Indeed, clinicians across the U.S. report that anti-choicers often change sides when they, or someone they love, needs an abortion. Sometimes, they even write letters to the people they’ve harassed. “As a child I believed abortion was a black/white issue. Because of my naiveté, not to mention the influence of a Catholic school, I protested at your clinic. I am ashamed that I once treated people so harshly,” wrote MK to the Allentown’s Women’s Center.

According to Vicki Saporta, President and CEO of the National Abortion Federation, “Some anti-abortion patients think of themselves as different from other women and go right back out to protest against the clinic after their surgery. Others will apologize for making life miserable for patients and staff, saying that when they needed an abortion they were amazed by the compassion they were shown. These people typically admit that they have new respect for the women obtaining reproductive healthcare and the women providing it.”

Nonetheless, Saporta concedes that she can remember only one instance in which a person going from anti to pro-choice was given media attention. “We don’t spend a single minute trying to recruit people to our position,” she says, “Clinicians focus on care-giving.”

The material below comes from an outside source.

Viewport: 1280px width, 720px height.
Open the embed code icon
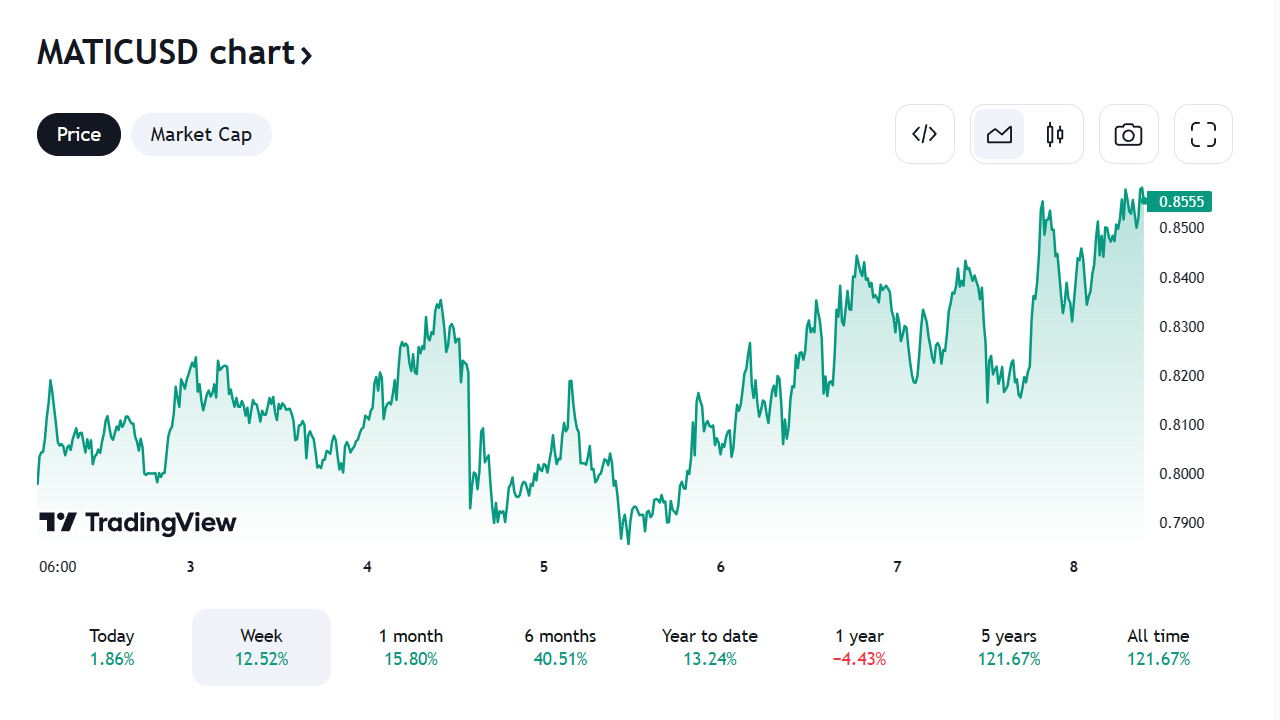(x=925, y=134)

That said, anti-abortion stigma clearly contributes to silencing former antis. Merle Hoffman, founder/President of Choices Women’s Medical Center, quips: “When they go from pro-choice to anti-choice they’re following a redemptive paradigm. They see themselves transformed from sinners to saints. The opposite doesn’t have the same cache.”

True enough.

The task then, is to shift the paradigm: After all, pro-choice is pro-life.